Кроме того, и всё общество людей, весь социум предстают в понимании Евсевия живым храмом. Строителем этого храма выступает сам Сын Божий, который одних людей уподобил ограде храма, других поставил наподобие внешних колонн, третьих наделил функциями преддверия храма, четвертых утвердил в виде главных столпов внутри храма, и т. д. Короче говоря, «собрав везде и отовсюду живые, твердые и крепкие души, Он устроил из них великий и царственный дом, исполненный блеска и света внутри и снаружи». Весь этот храм и его части наполнены для Евсевия глубоким духовным содержанием, ибо его строитель «каждой частью храма выразил ясность и блеск истины во всей ее полноте и многообразии», утвердив «на земле мысленное изображение того, что находится по ту сторону небесных сфер»[35].

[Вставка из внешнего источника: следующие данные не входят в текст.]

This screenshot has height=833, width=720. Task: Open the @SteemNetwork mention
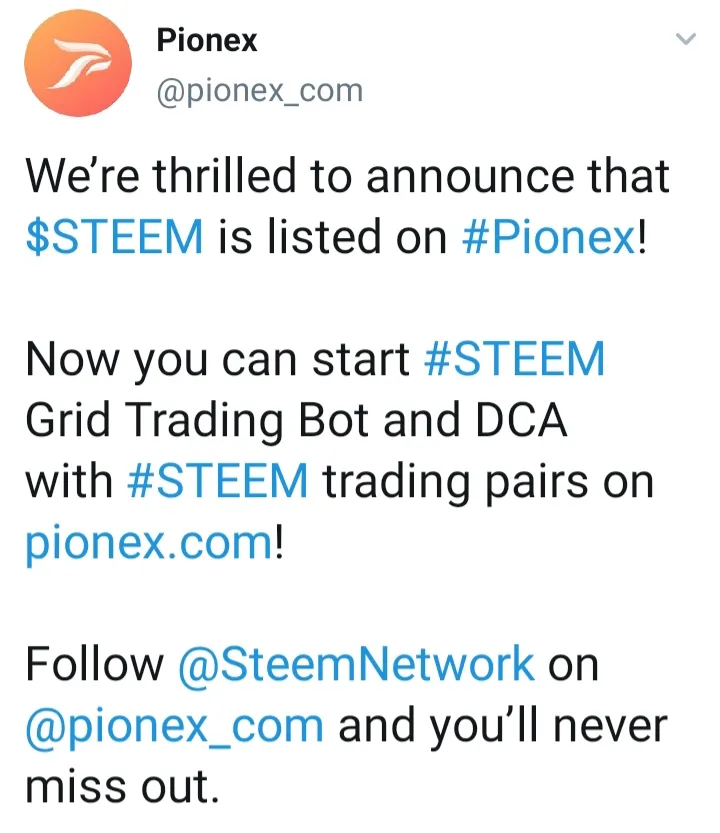[x=356, y=664]
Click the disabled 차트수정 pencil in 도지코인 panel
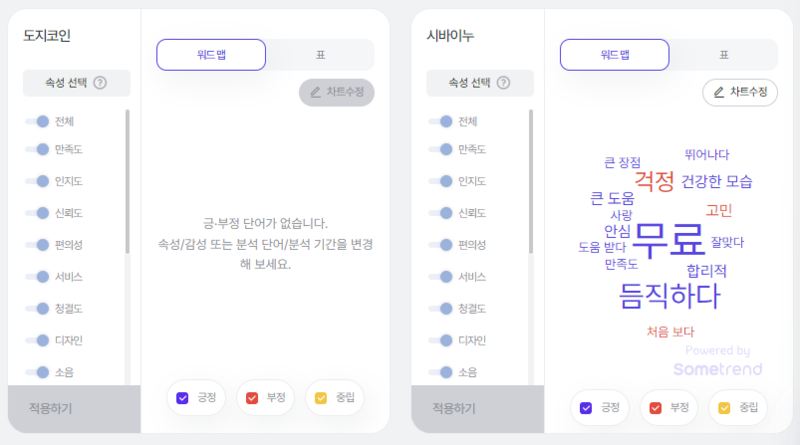 click(316, 92)
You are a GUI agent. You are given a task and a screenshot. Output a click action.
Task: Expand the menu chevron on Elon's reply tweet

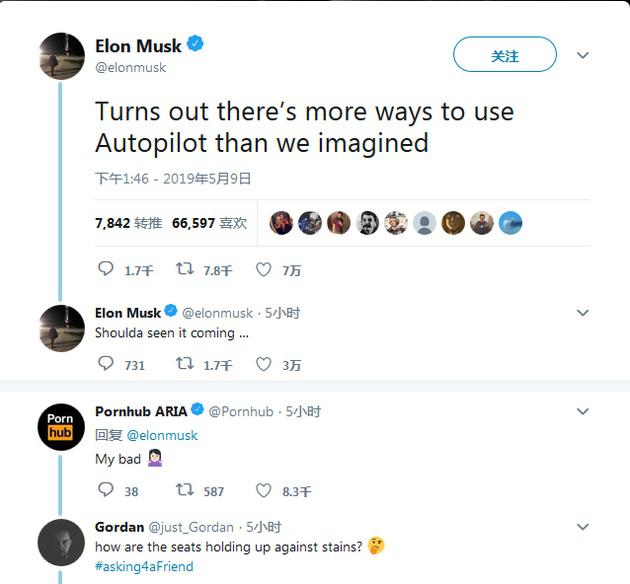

Мир тварного бытия предстает у Евсевия системой храмов, отображающих духовные истины, и прежде всего — храм духовных существ, непрестанно славящих Творца. Главным храмом системы выступает Вселенная и человеческое общество в целом; далее следует душа каждого человека как храм Божий, и, наконец, — собственно церковное здание, создаваемое специально как место богослужения. Все эти храмы выполняют одни и те же функции — поклонения Богу, его почитания и прославления.

Таким образом, достаточно традиционное для древнего мира углубленное понимание произведений искусства перерастает в ранневизантийский период у одного из первых христианских писателей в новую, философски и богословски насыщенную теорию искусства, фактически — в философию искусства, во многом предвосхитившую художественную практику Средневековья.

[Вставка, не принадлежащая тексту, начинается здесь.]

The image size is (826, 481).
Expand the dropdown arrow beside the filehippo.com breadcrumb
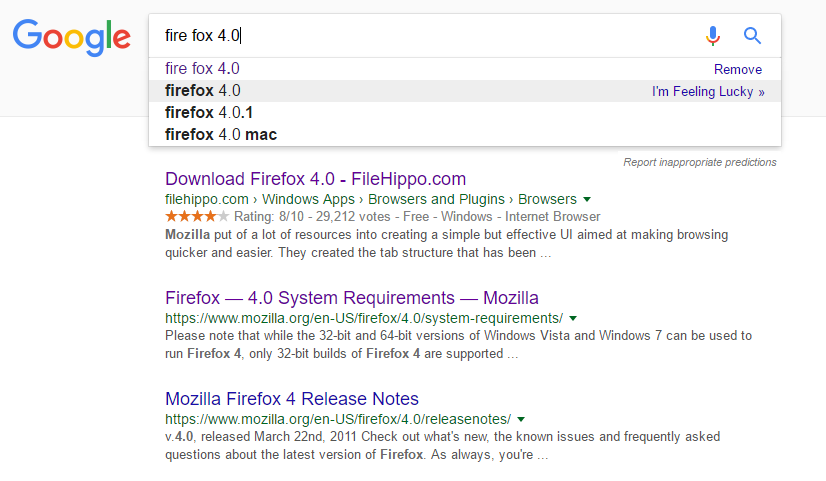pos(587,199)
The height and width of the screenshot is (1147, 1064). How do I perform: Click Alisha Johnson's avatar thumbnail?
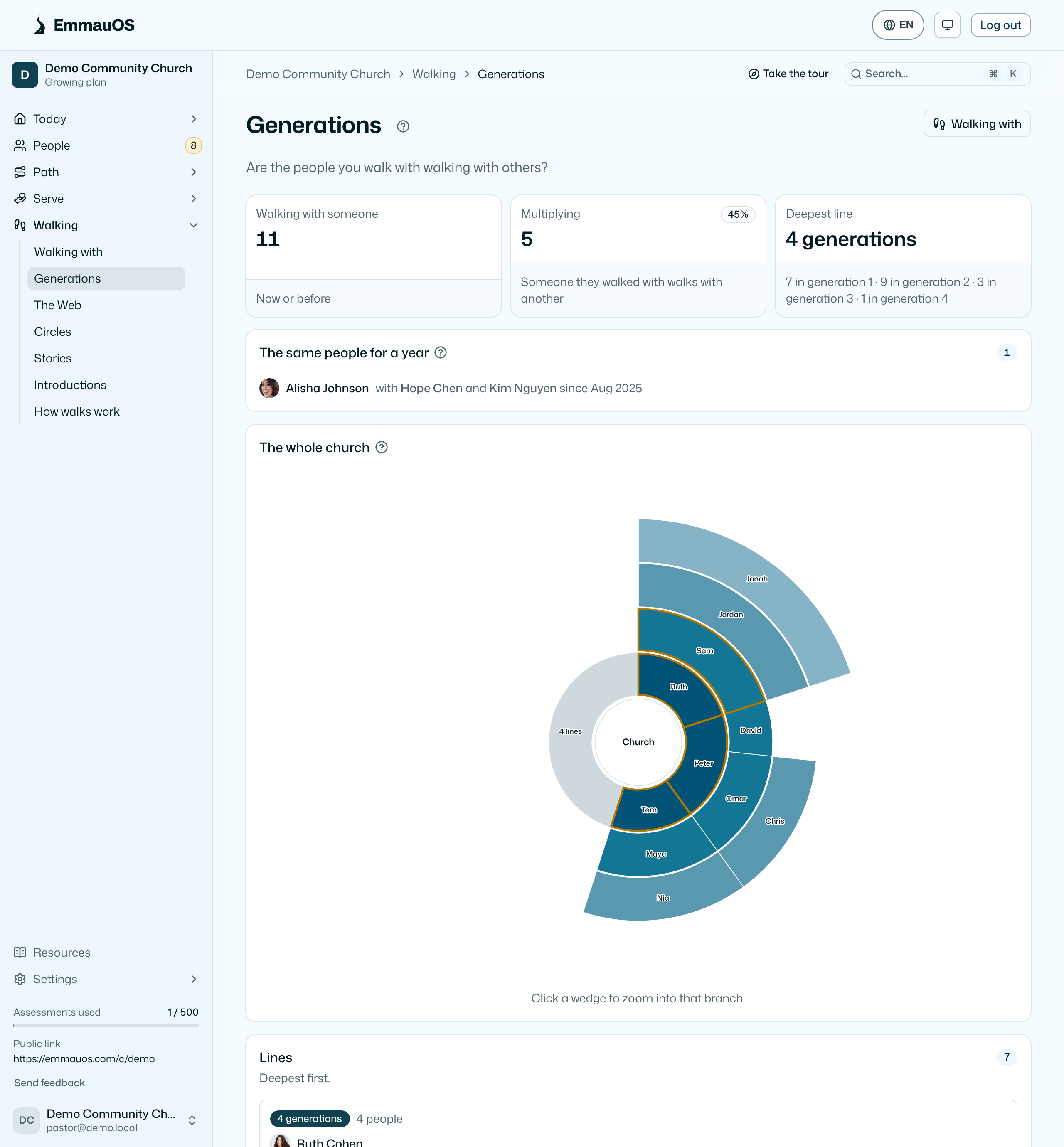tap(269, 388)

В качестве еще одного примера символического понимания архитектуры можно указать на сирийский гимн VI в., посвященный храму в Эдессе[36]. Описывая это, по всей видимости, небольшое, квадратное в плане, купольное сооружение, автор гимна уделяет основное внимание не конструктивным особенностям храма, но его символической значимости как в целом, так и отдельных элементов архитектуры. Замечательным представляется автору именно тот факт, что столь «небольшое по размерам сооружение заключает в себе огромный мир». «Его свод простирается подобно небесам — без колонн, изогнут и замкнут и, более того, украшен золотой мозаикой как небесный свод сияющими звездами. Его высокий купол сравним с «небом небес»; он подобен шлему, и его верхняя часть покоится на нижней. <…> С каждой стороны храм имеет идентичные фасады. Форма всех трех едина, так же как едина форма Св. Троицы. Более того, единый свет освещает хоры через три открытых окна, возвещая таинство Троицы — Отца, Сына и Св. Духа». Остальные окна, несущие свет всем присутствующим в храме, представляются автору гимна апостолами, пророками, мучениками и другими святыми: пять дверей храма уподобляются пяти разумным девам со светильниками из евангельской притчи, колонны символизируют апостолов, а трон епископа и ведущие к нему девять ступеней «представляют трон Христа и девять ангельских чинов». «Велики таинства этого храма, — поется в конце гимна, — как на небесах, так и на земле: в нем образно представлены высочайшая Троица и милосердие Спасителя».

Здание храма представляется автору гимна сложным образом и космоса (материального и духовного), и христианского сообщества (в его историческом бытии), и самого христианского Бога. Экфрасис складывается здесь как бы из двух уровней: образного и знаковосимволического. Образное толкование тяготеет к позднеантичной аллегорезе и строится прежде всего на зрительных ассоциациях и аналогиях. Для него устойчивым и традиционным становится понимание купольной архитектуры как образа видимого материального космоса (земли и небесного свода со светилами). Знаковосимволическое толкование развивается в основном в традициях христианского осмысления библейских текстов. Эти два уровня, или два типа, в той или иной форме встречаются во многих византийских описаниях произведений искусства.